Senti um medo absurdo, para todos os lados em que olhava, gritos e correria na cidade em que nasci. Só encontrava o pavor, pessoas inocentes eram arrancadas de casa e jogadas na mão daqueles homens nervosos. Eram torturadas e sem nenhuma perspectiva de futuro, esperavam apenas que a morte as levasse...
Eu não queria sentir a mesma dor, invadiram minha casa, levaram minha família, destruíram minhas roupas, mas não me encontraram. Durante muito tempo minha “covardia” me assolou, deixei que os levassem, imaginei o olhar de desespero em seus olhos.
Lembro de ter tapado os lábios de um bebê, nem sei por quanto tempo ficamos escondidos, sem alimentação, desidratados... Uma eternidade.
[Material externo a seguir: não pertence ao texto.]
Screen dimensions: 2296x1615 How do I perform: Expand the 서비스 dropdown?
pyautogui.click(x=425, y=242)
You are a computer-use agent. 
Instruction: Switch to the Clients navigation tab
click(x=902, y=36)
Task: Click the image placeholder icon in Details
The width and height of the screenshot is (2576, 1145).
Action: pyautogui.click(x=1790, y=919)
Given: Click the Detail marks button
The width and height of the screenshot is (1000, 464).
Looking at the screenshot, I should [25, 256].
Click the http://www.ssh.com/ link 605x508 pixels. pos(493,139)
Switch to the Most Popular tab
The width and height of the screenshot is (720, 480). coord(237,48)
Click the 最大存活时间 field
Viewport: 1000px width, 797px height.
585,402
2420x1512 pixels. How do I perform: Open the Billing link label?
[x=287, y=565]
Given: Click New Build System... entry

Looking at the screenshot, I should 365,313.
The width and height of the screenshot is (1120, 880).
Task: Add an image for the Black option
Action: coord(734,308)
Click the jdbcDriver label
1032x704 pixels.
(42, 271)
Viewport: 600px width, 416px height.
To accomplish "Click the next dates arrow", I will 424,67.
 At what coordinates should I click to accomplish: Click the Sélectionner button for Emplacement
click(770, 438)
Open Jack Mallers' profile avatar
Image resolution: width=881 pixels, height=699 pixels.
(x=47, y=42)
Me movi com todo cuidado para não fazer barulho, cheguei à cozinha deserta, ainda tinham restos largados por todo lado, não havia tempo para limpar nada, precisava me esconder e alimentar o bebê, eu já havia perdido tudo, para onde levaram meus pais? Será que os veria novamente?
Peguei um pão, voltei para meu esconderijo, alimentei o bebê, peguei-o nos braços e nos aconchegamos um no outro. Ouvi novas batidas na porta, eles voltaram... Nossa hora chegou. Eram mais invasores, fiz o máximo de silêncio, nem respirávamos tudo para que não nos ouvissem, dessa vez não eram muitos, o que não diminuiu nosso medo.
Os passos avançavam lentamente pela escadaria, abriam e fechavam as portas brutalmente, me senti perdida, certamente nos encontrariam e eu nada poderia fazer para proteger o bebê, as lágrimas deslizavam livres pelo meu rosto e nada mais faria sentido.
Sai do guarda-roupas, deixei o bebe e me encolhi num canto e pensei: “Que me levem... Deus vai cuidar deste neném, pois seu filho Jesus era o protetor de todos os inocentes”.
A porta foi violentamente aberta... Um homem alto entrou. Tinha um rosto frio... Mas não era como os outros soldados... Tinha um ar imponente e pelos broches percebi ser alguém importante.
Os olhos que me fitaram não eram os mesmos que levaram meus pais, neles senti uma mistura de orgulho e bondade, alemães não tinham bondade dentro de si. Levaram meus pais, usurparam minha casa, eu era uma prisioneira dentro de algo que um dia fora meu lar.
Ele veio em minha direção, eu estava apavorada, sua mão... Rezei minha alma, pois minha hora havia chegado. Mas não. Ele tocou meu ombro e falou algo. Quase não entendi, pois tinha um sotaque acentuado. Mas diferente de todos os alemães que vi, este tinha algo diferente no olhar.
Por alguns segundos olhei e nunca esquecerei aquele olhar. Não consigo tirar da minha memória quando ele me deu um chocolate. Estava ainda nervosa e ele não parava de me olhar. Estava hipnotizada.
Som de mais passos e gritos pela casa vazia. Não sabia no que pensar... Ele era o inimigo... Eles sequestraram minha cidade e levaram minha família. Mas aquele homem não era igual, ele me passou segurança. Num ato desesperado me joguei aos seus pés e pedi que não deixasse que me levassem.
Neste momento ele tocou minha boca. Nunca nenhum homem havia feito aquilo. Atordoada e sem entender o que ele falava apenas obedeci o gesto que ele fez. Obedeci, pois meu instinto sabia que era algo bom.
Quando ele virou-se para trás e desceu as escadas com habilidade, eu rezei para que não fosse a última vez que eu o veria. Só lembro de ouvir ele repetir severamente: - Ninguém! Ninguém aqui! Levaram todos!
Respirei fundo. Confusa, apavorada, amedrontada. Em poucos minutos ouvi passos lentos e largos em direção ao esconderijo, enrijeci! Foi quando o vi prostrado em minha frente novamente. Seus olhos continuavam confusos, suas mãos tocaram minha face ainda molhada, meus batimentos aos poucos normalizavam, até hoje não sei como pude entender o seu idioma. Lembro-me que ele disse: “Não tenha medo de mim pequena”. Foi tudo o que eu entendi aquele alemão falar: “Não tenha medo de mim pequena!”